Written instruction >> From the text on Soviet clock changes, write out word for word the part starting at "The actual procedure" and ending at "in the Kaliningrad region.".

Provided text >>
··········

Georgia also abolished daylight saving time in 1990. In addition, several regions, including Belarus, refused to change the clocks seasonally. In a TASS news story about 1990, it was noted:

And yet, under pressure from public opinion, last year Belarus, Uzbekistan, Tajikistan, and Azerbaijan did not introduce summer time. Moldova and Georgia abandoned decree time. The same decision was made in Ukraine, but the clock hands were not moved "to winter" here. Some autonomous republics, territories, and regions of the Russian Federation used the opportunity to move the clock hands in their own way.

From 31 March 1991 (the date of the next change of clocks to summer time), daylight saving time was officially abolished throughout the territory of the USSR, except for the Turkmen SSR and the western part of the territory of the Uzbek SSR. At the same time, the seasonal change of clocks was maintained everywhere, but (according to the decree) could not be applied in the Kazakh, Kirghiz, Tajik, Turkmen and Uzbek SSRs. All these circumstances determined the following planned order of transition of regions to summer time on 31 March 1991:

- Clocks are not changed in most of the USSR (the source provides a full list of regions). Clocks are changed forward by 1 hour: Georgia, Latvia, Lithuania, Estonia, Moldova, Komi ASSR, Kaliningrad Oblast, Nenets Autonomous Okrug. Clocks are changed back by 1 hour: Kazakhstan (except Uralsk Oblast), Kyrgyzstan, Tajikistan, eastern regions of Uzbekistan.

At the end of the summer time period on 29 September 1991, the clock hands in the territory of the USSR, with the exception of Kazakhstan, Kyrgyzstan, Uzbekistan, Turkmenistan, and Tajikistan, were moved back one hour.

On the eve of the scheduled date, a slightly different order of the said procedure was published - in particular, the seasonal change of clocks in Kazakhstan was maintained:

- The clocks are not changed in most of the USSR. The full list of regions given in the source includes the following union republics: Armenia, Azerbaijan, Belarus, Kazakhstan (except the Ural region), Turkmenistan, Ukraine. The clocks are changed forward by 1 hour: Georgia, Latvia, Lithuania, Estonia, Moldova, the Ural region of Kazakhstan, the Kaliningrad region. The clocks are changed back by 1 hour: Kyrgyzstan, Tajikistan, eastern regions of Uzbekistan.

At the end of the summer time period on 29 September 1991, the clock hands in the territory of the USSR, with the exception of Kyrgyzstan, Uzbekistan, Turkmenistan, and Tajikistan, were moved back one hour.

The actual procedure in a number of regions in the spring and especially in the fall of 1991 differed from the planned one. For example, the Kaliningrad region, which switched to MSK-1 time in 1989 (UTC+2 in winter), According to the plan, on 31 March 1991, it was supposed to return to Moscow time. However, on 29 March, the regional council of people's deputies decided to "maintain the existing time difference between Moscow and Kaliningrad" — the clocks were not changed in the region on 31 March, and after the clock change on 29 September 1991, UTC+1 time began to operate in the Kaliningrad region.

··········

Supplied records >>
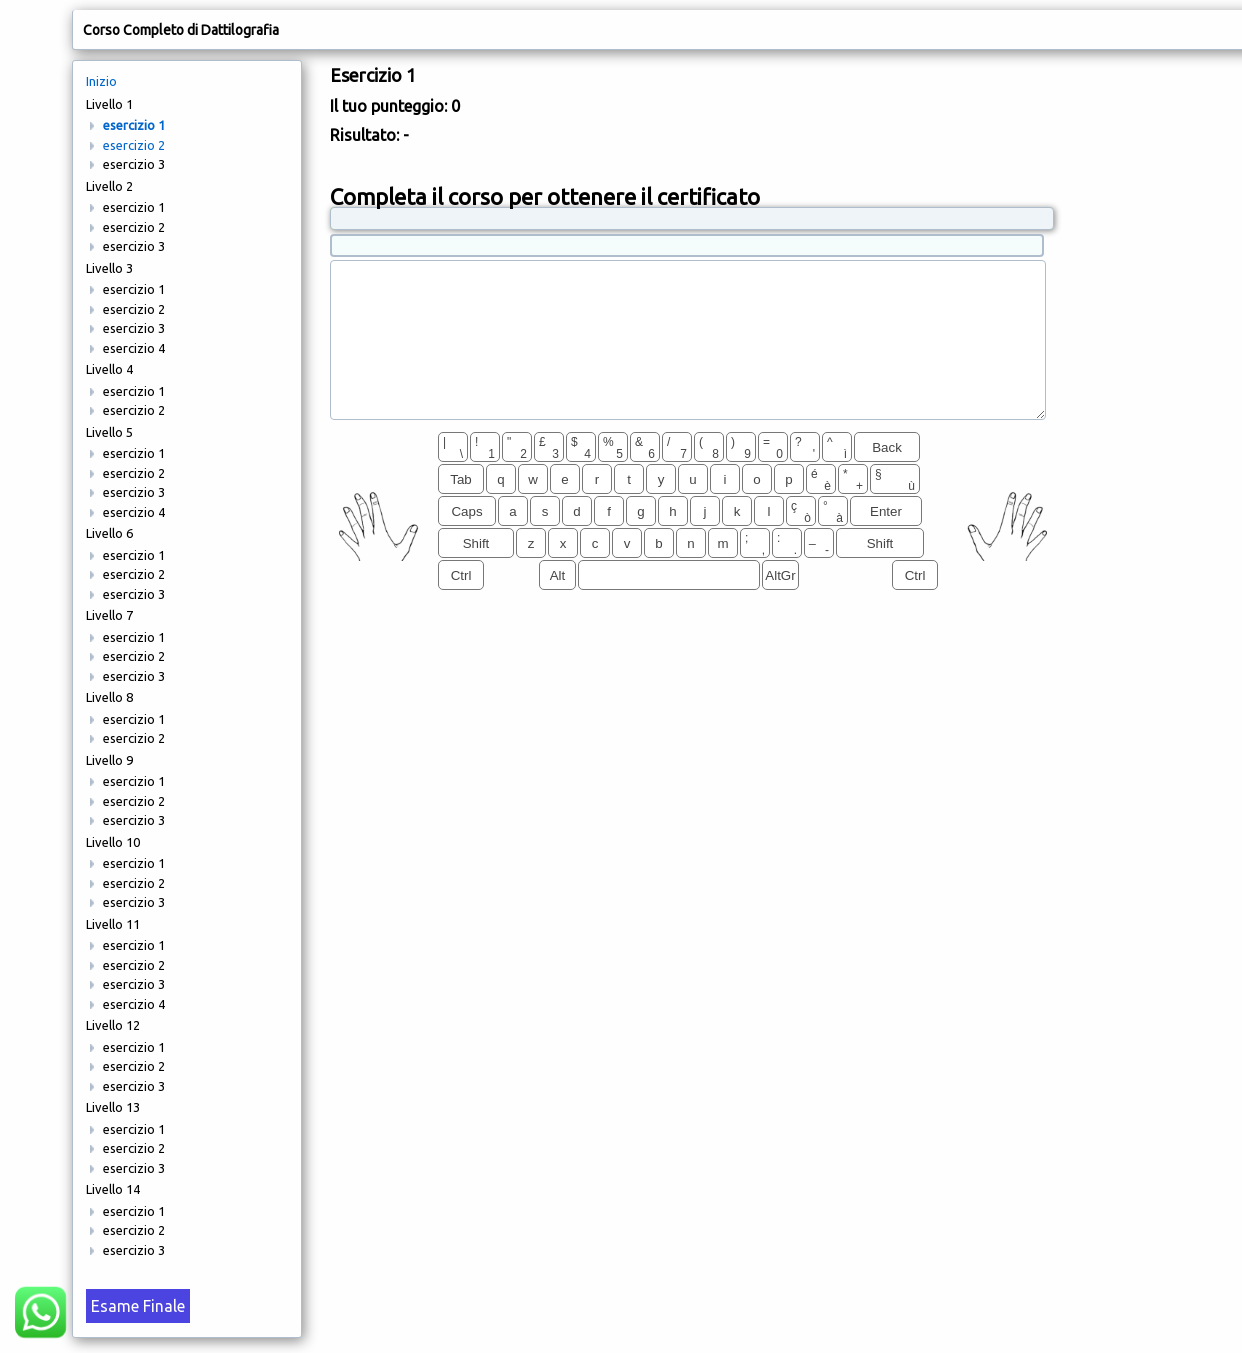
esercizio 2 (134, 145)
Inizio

··········

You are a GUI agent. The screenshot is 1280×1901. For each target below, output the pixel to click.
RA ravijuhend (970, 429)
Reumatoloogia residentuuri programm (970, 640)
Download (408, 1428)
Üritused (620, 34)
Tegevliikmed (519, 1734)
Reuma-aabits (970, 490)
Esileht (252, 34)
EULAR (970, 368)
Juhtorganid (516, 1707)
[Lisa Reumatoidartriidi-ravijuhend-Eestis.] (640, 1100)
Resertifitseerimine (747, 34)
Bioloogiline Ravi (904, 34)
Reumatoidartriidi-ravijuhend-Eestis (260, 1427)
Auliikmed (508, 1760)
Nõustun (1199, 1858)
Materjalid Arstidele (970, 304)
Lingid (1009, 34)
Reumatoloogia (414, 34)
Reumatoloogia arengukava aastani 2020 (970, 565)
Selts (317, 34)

··········

Task answer >>
The actual procedure in a number of regions in the spring and especially in the fall of 1991 differed from the planned one. For example, the Kaliningrad region, which switched to MSK-1 time in 1989 (UTC+2 in winter), According to the plan, on 31 March 1991, it was supposed to return to Moscow time. However, on 29 March, the regional council of people's deputies decided to "maintain the existing time difference between Moscow and Kaliningrad" — the clocks were not changed in the region on 31 March, and after the clock change on 29 September 1991, UTC+1 time began to operate in the Kaliningrad region.